What to produce
An exact copy is required of the lines running from the one that contains "The image size is (1223, 762)." to the end of the material, both ends included, with pictures omitted.

Task inputs
Start of Block
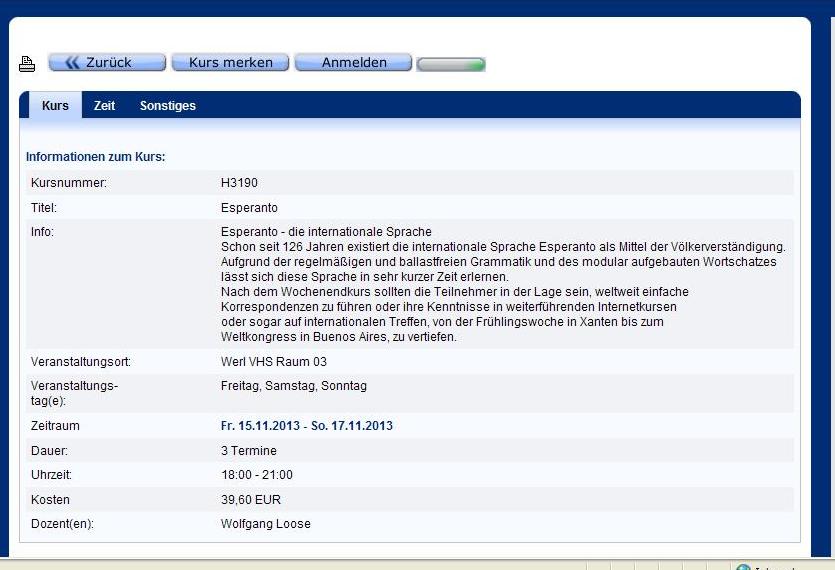Click instructor name Wolfgang Loose
Viewport: 835px width, 570px height.
265,524
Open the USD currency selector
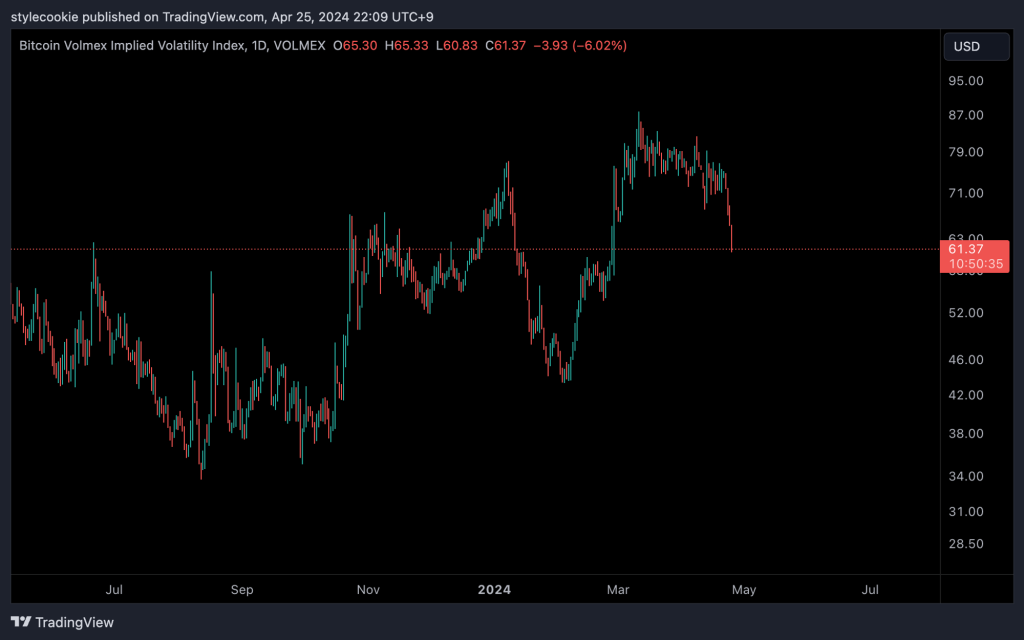This screenshot has height=640, width=1024. click(x=967, y=46)
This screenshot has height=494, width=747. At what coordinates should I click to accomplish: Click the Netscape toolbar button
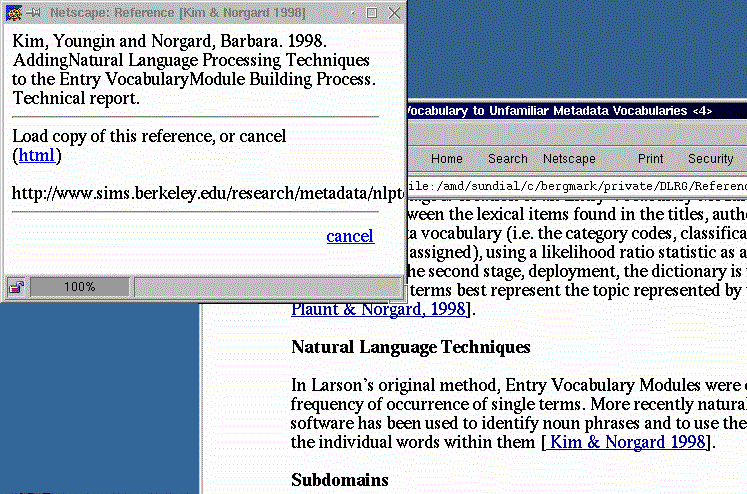pos(569,158)
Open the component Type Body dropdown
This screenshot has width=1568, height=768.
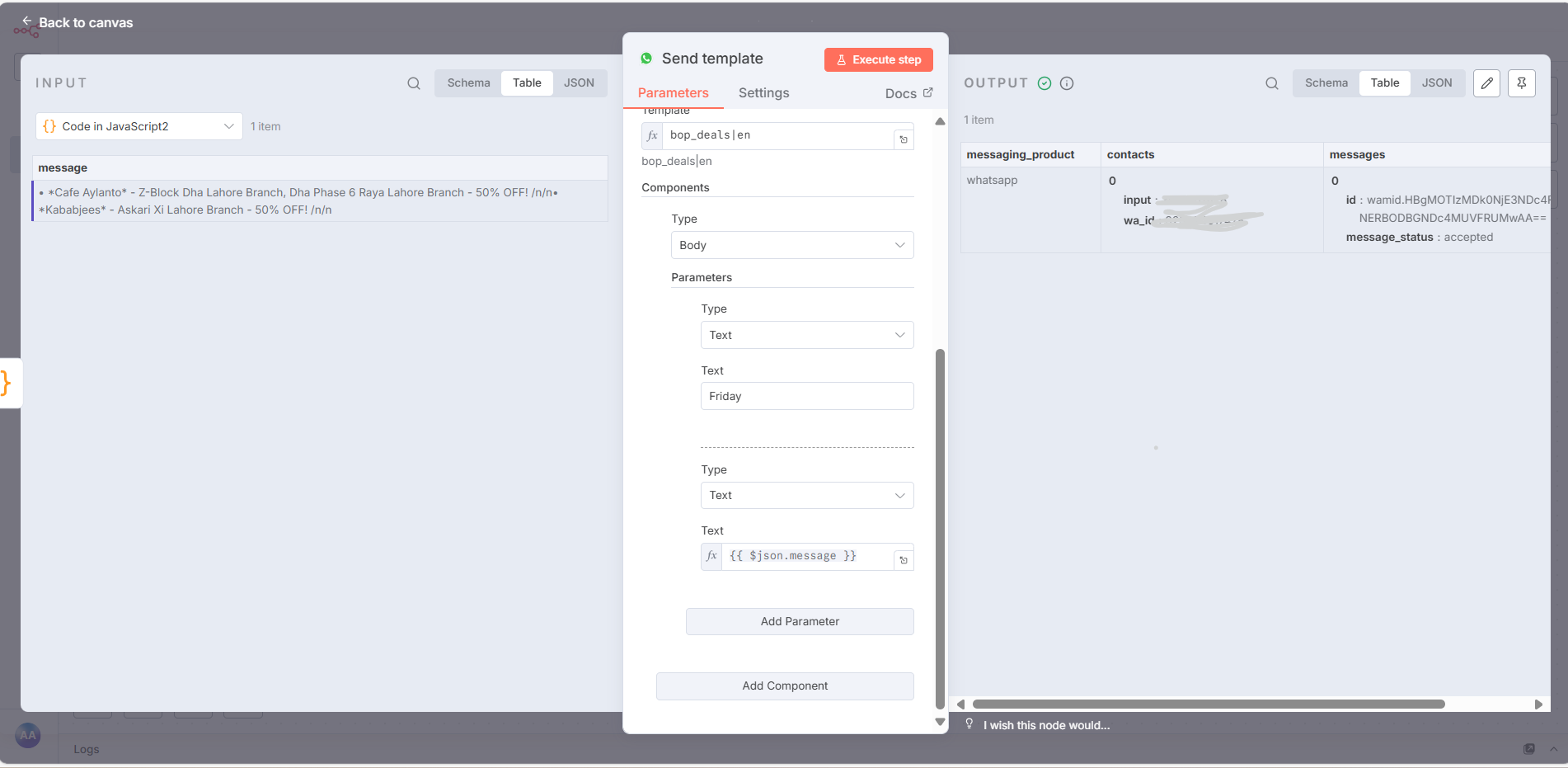pyautogui.click(x=791, y=245)
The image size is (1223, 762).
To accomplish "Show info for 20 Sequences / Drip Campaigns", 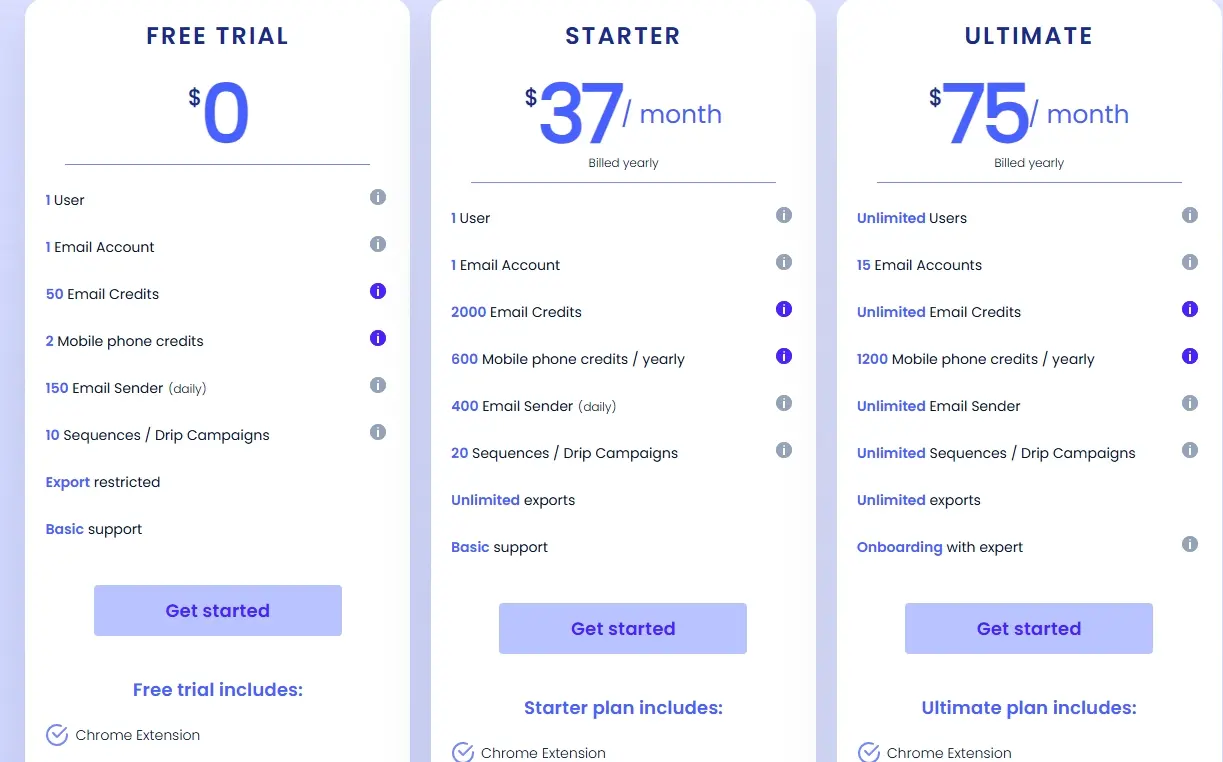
End of Block
Exercise solution
The image size is (1223, 762).
To accomplish "Show info for 20 Sequences / Drip Campaigns", 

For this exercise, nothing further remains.